Do this → Pull out every line in the records below that contains the word "give", and copy each one in full.

Input data →
-=-=-
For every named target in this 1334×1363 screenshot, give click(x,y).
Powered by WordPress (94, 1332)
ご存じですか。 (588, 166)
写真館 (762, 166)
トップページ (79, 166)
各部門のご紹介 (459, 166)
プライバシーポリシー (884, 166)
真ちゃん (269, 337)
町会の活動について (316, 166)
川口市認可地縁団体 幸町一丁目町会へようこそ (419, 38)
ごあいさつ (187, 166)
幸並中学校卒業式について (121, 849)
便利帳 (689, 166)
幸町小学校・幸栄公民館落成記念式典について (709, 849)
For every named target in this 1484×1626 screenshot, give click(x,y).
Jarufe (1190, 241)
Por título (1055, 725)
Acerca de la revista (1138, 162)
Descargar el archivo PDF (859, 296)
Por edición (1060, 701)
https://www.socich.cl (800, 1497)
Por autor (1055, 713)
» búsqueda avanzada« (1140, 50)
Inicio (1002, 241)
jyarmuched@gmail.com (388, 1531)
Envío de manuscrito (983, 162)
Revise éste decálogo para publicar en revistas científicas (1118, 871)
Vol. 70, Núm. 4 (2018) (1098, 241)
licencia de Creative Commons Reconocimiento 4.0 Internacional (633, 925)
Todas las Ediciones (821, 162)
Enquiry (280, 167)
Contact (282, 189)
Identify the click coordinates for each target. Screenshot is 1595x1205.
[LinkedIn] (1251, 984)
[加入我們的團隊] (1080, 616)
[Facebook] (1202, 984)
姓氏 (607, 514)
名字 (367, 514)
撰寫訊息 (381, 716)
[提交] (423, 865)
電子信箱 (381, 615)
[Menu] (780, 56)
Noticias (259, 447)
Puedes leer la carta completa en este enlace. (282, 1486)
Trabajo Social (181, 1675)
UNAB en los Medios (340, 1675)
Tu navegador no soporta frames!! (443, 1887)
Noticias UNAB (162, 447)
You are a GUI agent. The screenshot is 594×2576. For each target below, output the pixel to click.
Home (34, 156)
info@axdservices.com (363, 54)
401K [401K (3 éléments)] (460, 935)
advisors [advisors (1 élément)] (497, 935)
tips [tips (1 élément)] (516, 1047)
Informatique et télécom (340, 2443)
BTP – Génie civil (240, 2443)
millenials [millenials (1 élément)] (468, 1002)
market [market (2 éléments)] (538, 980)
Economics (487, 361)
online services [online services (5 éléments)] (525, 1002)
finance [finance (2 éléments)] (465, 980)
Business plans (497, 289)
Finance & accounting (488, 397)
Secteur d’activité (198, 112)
-=-=-
Solution to the problem →
For every named target in this 1334×1363 screenshot, give click(x,y).
For every named target in this 1484×1626 screenshot, give click(x,y).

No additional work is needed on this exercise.